La ley rompe el complicado equilibrio que se alcanzó en el artículo 27 de nuestra norma fundamental, y resulta dramático que el Tribunal Constitucional no lo aprecie.
Fuente: ABC.es Autor: Carlos Vidal Prado
¿Y ahora quién defiende la Constitución?
Llama la atención en la reciente sentencia sobre la ‘ley Celaá’ lo poco que se escucha al Tribunal Constitucional. La extensión del texto se debe a una retahíla de transcripciones literales de los preceptos recurridos, fragmentos de las sentencias anteriores del Alto Tribunal, innumerables referencias a la jurisprudencia del Tribunal Europeo de Derechos Huma nos (muy bueno si se hace con sentido, no si se utiliza para sacer conclusiones erróneas), e incluso profusas citas de organismos de la ONU que ahora, parece ser, se convierten en canon de constitucionalidad.
Pero lo mas grave de todo es que el Tribunal no dialoga consigo mismo, con su propia y asentada jurisprudencia, que modifica sin justificarlo, como
ya hizo en la sentencia sobre la ‘ley de eutanasia’ y parece que hará en la de la ‘ley del aborto’. Esto supone una falta de respeto a si mismo como institución, un deslizamiento hacia su conversión en tercera cámara, su incursión plena en la arena política y su pérdida de legitimidad como órgano constitucional por encima de las batallas partidistas.
Me centraré en los cambios que afectan al pluralismo educativo, aunque también podría hablarse de la enseñanza de la religión.
Insiste la sentencia en que la Constitución no establece un modelo educativo cerrado, sino principios informadores del sistema educativo que el legislador debe respetar. Pero uno de esos principios es el pluralismo educativo, derivado del artículo 27, que representa uno de los ejemplos mas claros del consenso. En él se dispone un delicado equilibrio entre dos dimensiones del derecho a la educación: la prestacional (el derecho a que el Estado garantice la prestación educativa) y la de libertad (no solo la de crear centros, sino la de que puedan ser elegidos por todos los ciudadanos, con independencia de su nivel de renta).

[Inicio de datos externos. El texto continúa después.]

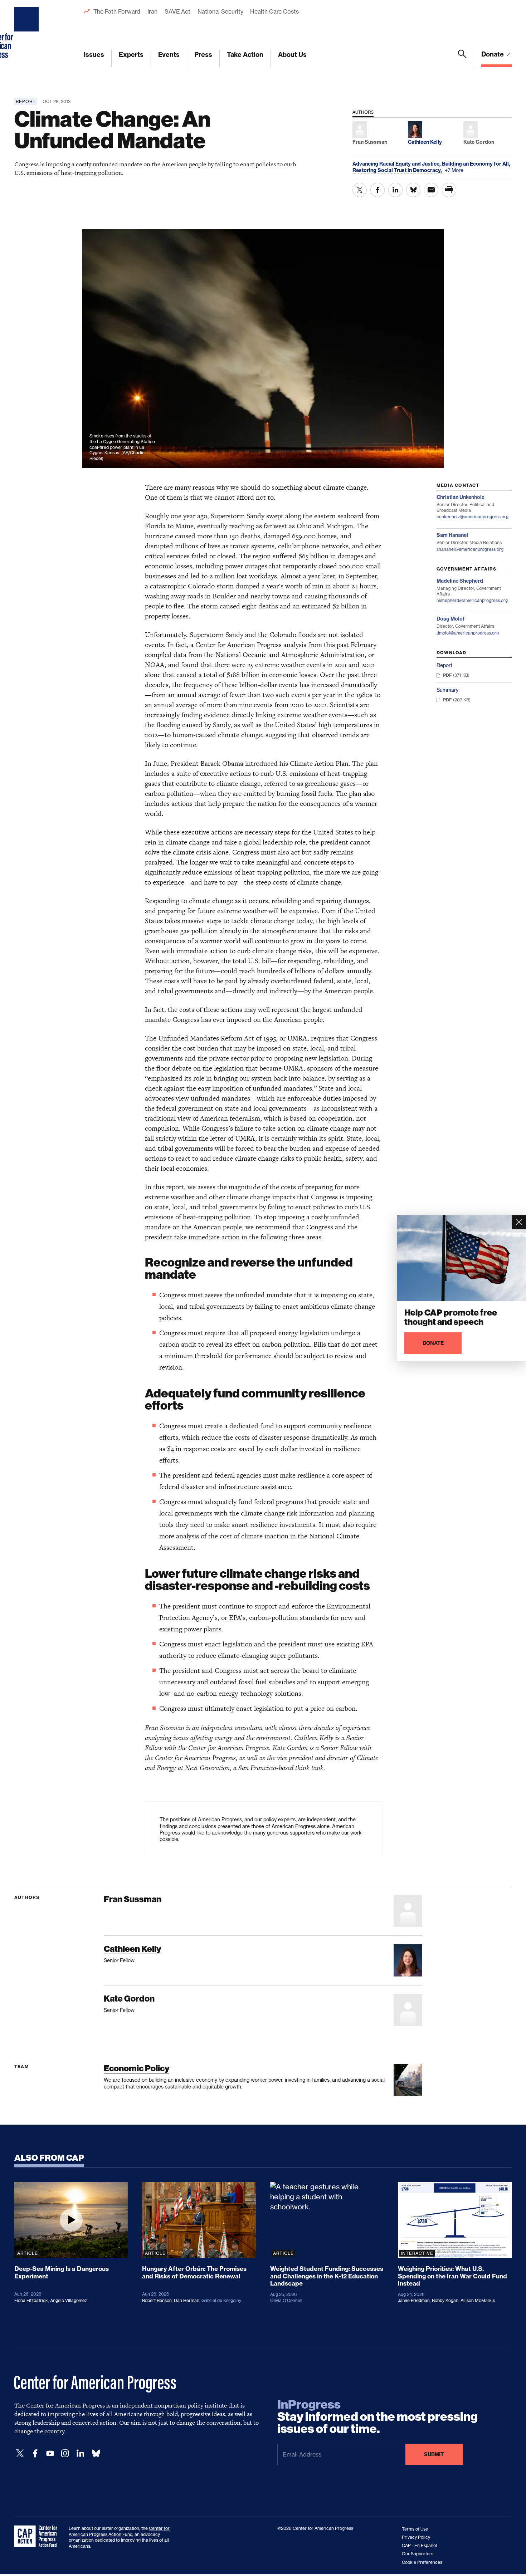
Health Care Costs (274, 11)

La libertad se refleja en distintos apartados, entre ellos el 27.9: los poderes públicos «ayudarán» a los centros docentes que reúnan los requisitos legales. Pues bien, si entre esos requisitos está el de que en su metodología docente escojan necesariamente la coeducación, se vacía de contenido ese precepto, solamente porque a una determinada mayoría política no le gusta un rasgo metodológico (la educación diferenciada) compatible con la Constitución, como tiene dicho el Tribunal en varias sentencias. Al vetar la financiación de cierto tipo de centros, se impide a familias sin suficientes medios económicos que puedan elegirlos.

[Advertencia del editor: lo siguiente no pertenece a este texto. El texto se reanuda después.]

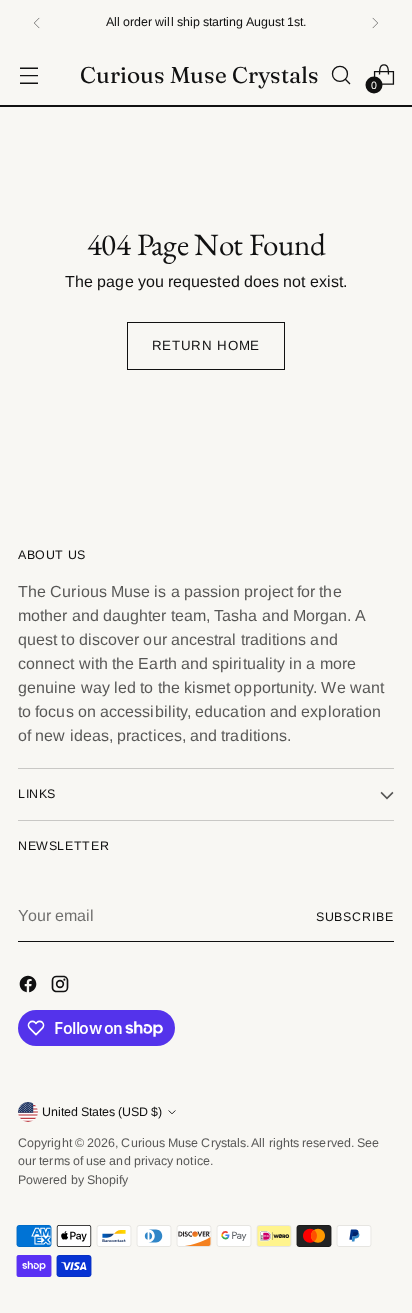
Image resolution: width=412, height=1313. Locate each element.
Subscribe (355, 917)
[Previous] (37, 22)
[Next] (375, 22)
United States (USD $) (102, 1112)
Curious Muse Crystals (183, 1143)
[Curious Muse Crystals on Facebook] (30, 987)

Una cosa es promover la coeducación y otra prohibir la financiación pública por tener una metodología diferente. Además, se imposibilita el pluralismo de legitimas políticas educativas que podrían desarrollar las diferentes administraciones autonómicas, a las que se impone una posición ideológica única.

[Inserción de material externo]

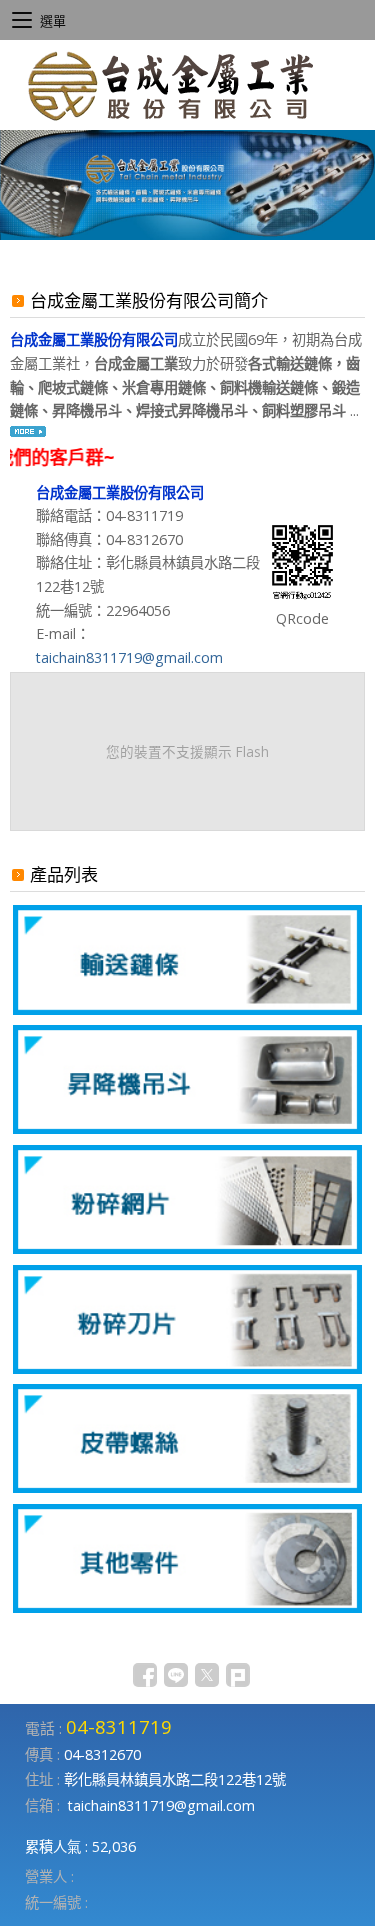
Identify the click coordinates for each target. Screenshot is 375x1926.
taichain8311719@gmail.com (129, 657)
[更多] (28, 434)
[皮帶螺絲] (187, 1487)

Se limita también el pluralismo al hablar solamente de plazas públicas y no de concertadas. La sentencia incurre en la falacia de decir que el hecho de que solamente se hable de las públicas no quiere decir que se excluya la ayuda a las plazas privadas. Pero lo cierto es que la ley transforma el derecho a una plaza educativa en un derecho a un puesto en una escuela pública estatal.
Si la programación de nuevas plazas se realiza sin tener en cuenta (también) las previamente existentes en centros concertados, se está vulnerando lo dispuesto en la Constitución, ignorando la necesidad de una red de centros mixta para posibilitar, en la medida de lo posible, el ejercicio de la libertad de elección de centro por parte de los padres.
En definitiva, la ley rompe el complicado equilibrio que se alcanzó en el articulo 27 de nuestra norma fundamental, y resulta dramático que el Tribunal Constitucional no lo aprecie y no garantice la libertad de enseñanza y el pluralismo educativo en nuestro país.